Rather not say, but a few do that. Plus in something like CS there's an hour
long wait for office hours which are 2 hours twice a week with maybe 3 profs -
so 6 hours for 500+ students - not much opportunity to ask questions.

> That's only kinda true of 100-level courses and massively popular generals,
> and quickly becomes false the farther you advance.

Absolutely. Get rid of the 1k lecture theatres for the undergrad courses and
build some labs. Get some 3D printers/CNC machines for the Engineering
students. A mock court room for the Law department? Some chemistry labs? Move
the "I don't need to be here to learn" courses online and expand office hours,
TA availability and provide more hands on experience.

Ya, I wouldn't want to see a doctor who learned online. But one how took some
calc or basic med courses online but has more hands on/practical experience?
Sure!

------
mlthoughts2018
I speculate this is because specialized higher education is less valuable, in
all senses, than well-rounded general education at the bachelor’s level.

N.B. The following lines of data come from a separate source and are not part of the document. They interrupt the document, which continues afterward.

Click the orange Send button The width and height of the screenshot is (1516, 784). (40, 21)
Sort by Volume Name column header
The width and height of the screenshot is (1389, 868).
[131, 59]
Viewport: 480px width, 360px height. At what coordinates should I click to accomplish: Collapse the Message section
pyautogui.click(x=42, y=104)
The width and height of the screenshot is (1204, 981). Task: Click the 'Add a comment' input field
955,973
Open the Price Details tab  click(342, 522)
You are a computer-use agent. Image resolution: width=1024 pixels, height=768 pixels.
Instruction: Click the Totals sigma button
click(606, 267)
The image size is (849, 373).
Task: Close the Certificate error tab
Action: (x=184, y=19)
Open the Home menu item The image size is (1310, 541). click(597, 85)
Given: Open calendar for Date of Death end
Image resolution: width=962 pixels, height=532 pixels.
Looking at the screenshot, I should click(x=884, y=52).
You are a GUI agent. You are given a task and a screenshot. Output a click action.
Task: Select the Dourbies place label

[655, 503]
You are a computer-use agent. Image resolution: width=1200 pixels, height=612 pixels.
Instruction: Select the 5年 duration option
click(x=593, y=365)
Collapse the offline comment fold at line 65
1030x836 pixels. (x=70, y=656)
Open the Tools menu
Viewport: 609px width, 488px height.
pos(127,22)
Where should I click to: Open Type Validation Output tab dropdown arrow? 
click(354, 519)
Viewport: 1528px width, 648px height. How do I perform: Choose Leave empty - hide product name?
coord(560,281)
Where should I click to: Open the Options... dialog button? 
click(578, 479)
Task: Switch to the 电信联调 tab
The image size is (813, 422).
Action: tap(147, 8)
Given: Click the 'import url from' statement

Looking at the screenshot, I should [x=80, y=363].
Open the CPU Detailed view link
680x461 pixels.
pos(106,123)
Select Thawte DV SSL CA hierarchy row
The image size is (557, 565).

A bachelor’s degree is valuable to the student and to society as a
transformative period of time when someone can study a wide range of topics,
especially topics that focus on large-scale world ethics, and integrate the
moral and social maturity imparted by it via social networking within and
across universities.

The particular domain knowledge or training in eg math or computer science,
pre-med, sociology or psychology, music, education, etc., are not very
valuable. Employers don’t really care about any of that, apart from virtue
signaling to weed out mass candidate pipelines. The actual knowledge itself is
just table stakes and pretty worthless; companies will have to train you to do
jobs that have effectively zero to do with acquired skills like programming.
But general well-rounded cultural appreciation of a base foundation puts
everyone into a level playing field to be fit for plugging in as an employee:
basic understanding of how to work in groups on projects, managing
interpersonal relationships even when you don’t like them, having a common
standard of collegiality and “how things are done,” common understanding of
academic/liberal social norms.

While possible, there has not been created an online bachelor’s program that
successfully replicates anything like this yet. They all focus on skill
building and curriculum, as if that was any part of the purpose of college.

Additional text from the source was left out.